ClevelandPeople.Com


Cleveland's Ethnic Diversity Mapped
One World Festival - Cleveland Cultural Gardens
September 13-14, 2014

At ClevelandPeople.Com we have known for years what a diverse and vibrant city Cleveland is. After all, we have covered the events, people, music, food and other cultural traits of over 100 groups that have large communities in the area.

But we wanted a visual representation to demonstrate this to others. So at the 2014 Cleveland Asian Festival (CAF) we set up a large map of Asia and asked people to place a dot where they or their ancestors came from. At first people were reluctant to do so and we had some language issues. But gradually people migrated to the map and discussed (in various languages) with us and their family and friends.

There were quite a few parents showing their adopted children "This is where you came from!"

By the end of the CAF portions of the map were saturated with dots - especially China, India, Vietnam, Korea, Japan and the Philippines. We encouraged people to place their dot as close to the city/village as they knew. Many were excited to have their small town, far from a capital or well-known city, represented.

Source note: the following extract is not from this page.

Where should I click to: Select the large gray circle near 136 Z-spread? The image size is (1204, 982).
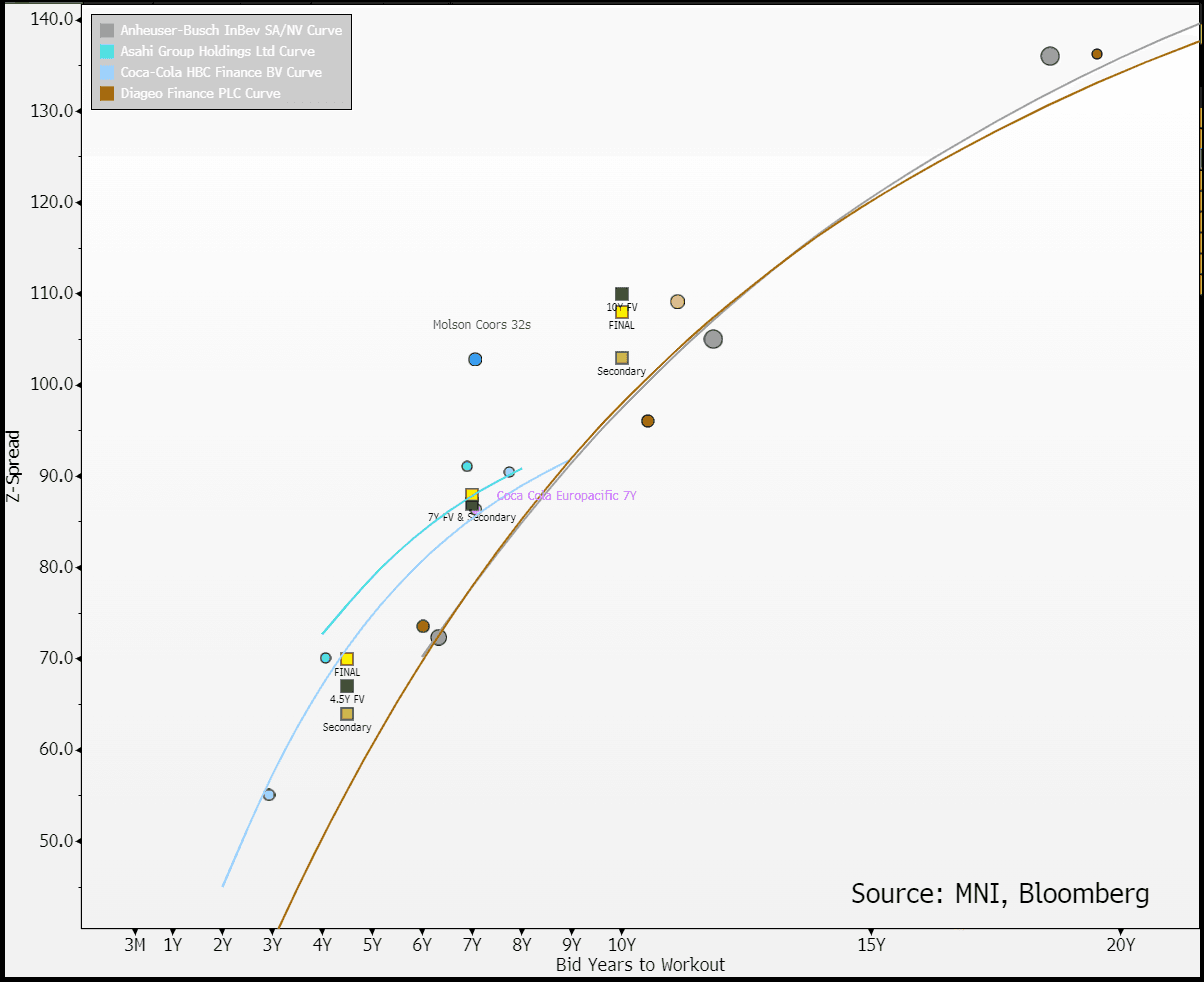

The interest generated from the map at CAF convinced us to continue the efforts. For the One World Festival in the Cleveland Cultural Gardens, the ClevelandPeople.Com booth had our map of Asia but also a large map of Europe and a map of the world that clearly identified countries in Africa and the Americas.


Map of Europe after Day 1

Map of Europe after Day 1


Again, people were initially reluctant to place their dot but soon our tables were packed with people identifying their roots and swapping stories. There were some fascinating moments such as:

  • A person approached from the left and another from the right at the same time. Both were placing dots in the country of Belarus. Neither had known each other before. They, of course, began talking.
  • Several people shyly stated that "You won't have my country" but then saw that yes there was a space for, and perhaps already a dot in, Iraq, Sierra Leone, Kuwait, Guyana and others. Their eyes lit up and more great discussions ensued.
  • We expected the map of Ireland to have dots all over County Mayo because of the large Cleveland population from there and we were not disappointed. But we were surprised that the entire Emerald Isle was covered with people from numerous counties, North and South.
  • Many people were very interested in seeing just where Ukraine and Russia were and the closeness of the Baltic States. It gave them a better view of the situation there they told us. Very few realized there is an isolated chunk of Russia to the west of Lithuania and north of Poland.
  • Similarly, many were amazed at how small and close many of the Middle East countries that are in the news are. Again, many walked away with a new perspective as to the situation there.
  • Most African-Americans did not know their original country of origin. Most could tell us where they came from in the US (Alabama, Mississippi, etc.) but few knew beyond that. But there was a lot of interest in finding out. There were discussions about DNA testing, genealogy and more.
  • We expected lots of Germans, Slovenians, Polish, Italian, Hungarian, etc. and were not disappointed. We were very surprised to have 2 people (not together) from the tiny Isle of Man and one from the Orkney Islands.
  • Many were proud to be from Sicily or Bavaria or another specific region of a country.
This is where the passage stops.